La vicenda in esame riguarda un'agenzia investigativa, un dipendente e il suo datore di lavoro. Quest'ultimo - appreso della malattia del proprio dipendente e nutrendo alcuni dubbi - ha incaricato il detective di svolgere alcuni accertamenti al solo ed unico fine di rilevare l'esistenza di eventuali comportamenti del dipendente tali da compromettere la sua pronta guarigione, ovvero incompatibili con lo stato di malattia. All'esito della predetta attività investigativa, il datore di lavoro ha effettuato una contestazione disciplinare al dipendente, cui ha fatto seguito il licenziamento.

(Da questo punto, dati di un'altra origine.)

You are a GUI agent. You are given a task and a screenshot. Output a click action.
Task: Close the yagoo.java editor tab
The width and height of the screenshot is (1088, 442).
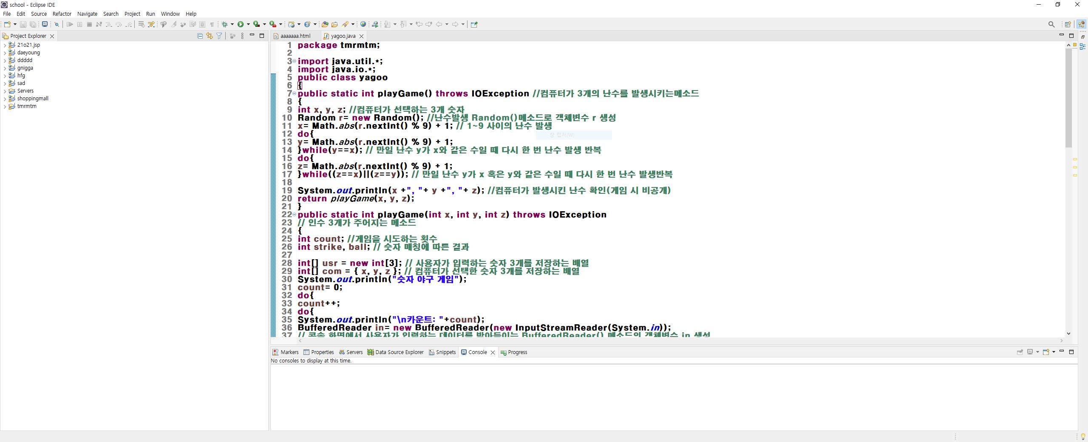pos(361,36)
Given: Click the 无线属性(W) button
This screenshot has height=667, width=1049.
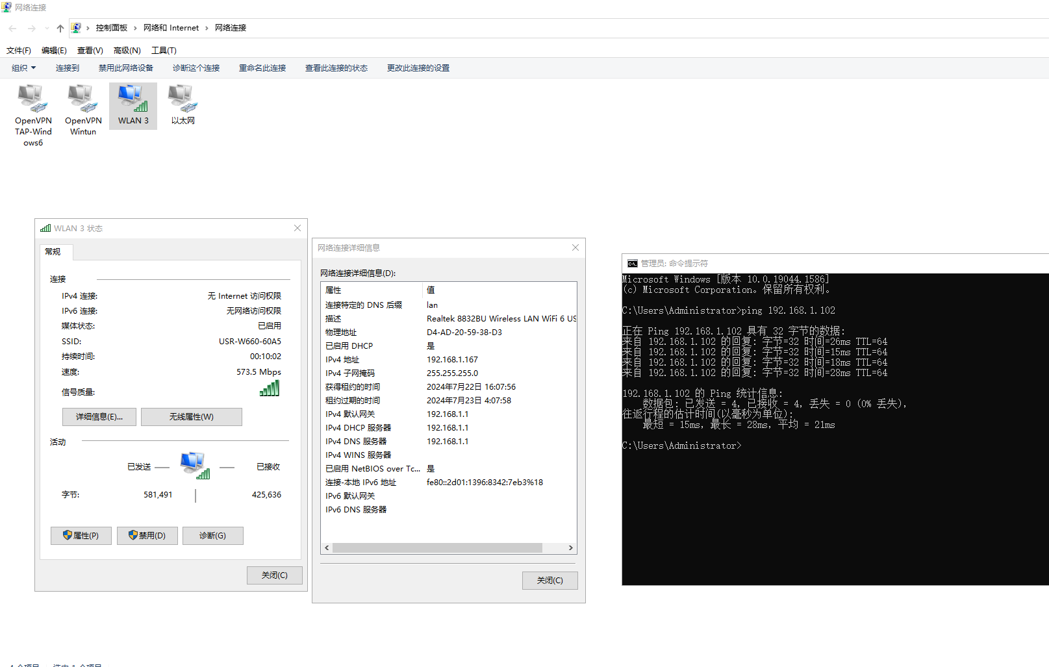Looking at the screenshot, I should point(191,417).
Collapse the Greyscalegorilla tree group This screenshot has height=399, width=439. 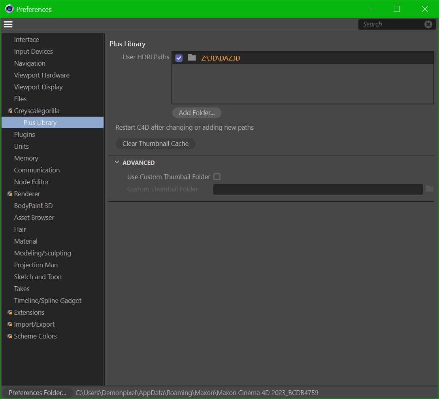10,111
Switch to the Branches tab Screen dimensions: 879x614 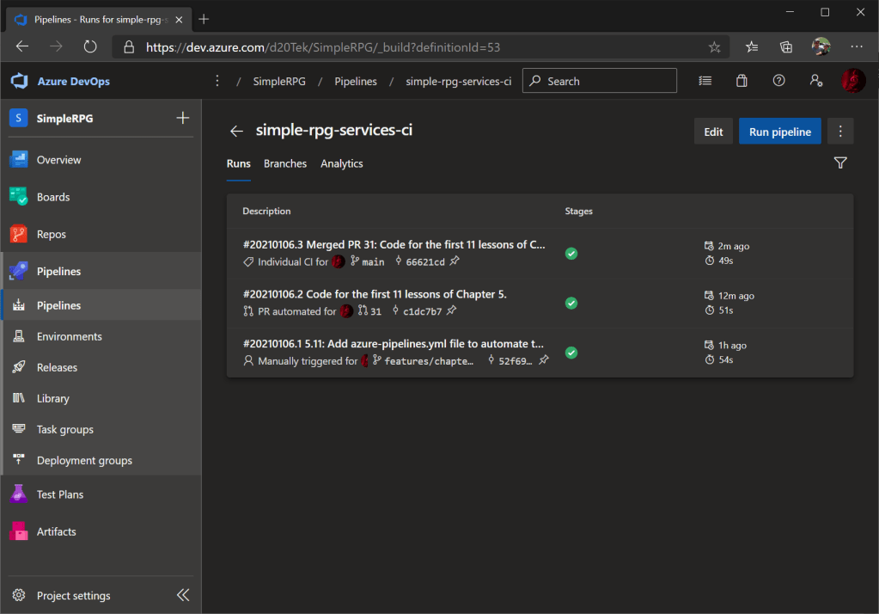tap(284, 163)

L'interessato ha quindi presentato istanza di accesso agli atti investigativi in possesso del datore di lavoro, il quale ha negato l'esercizio di tale diritto.

Il lavoratore ha quindi depositato reclamo al Garante contro il suo datore di lavoro per non avergli consentito il diritto di accesso ai dati personali che lo riguardavano, con particolare riferimento a quelli relativi ai pedinamenti, alle attività investigative, ai rilievi fotografici e ai controlli a distanza cui era stato sottoposto.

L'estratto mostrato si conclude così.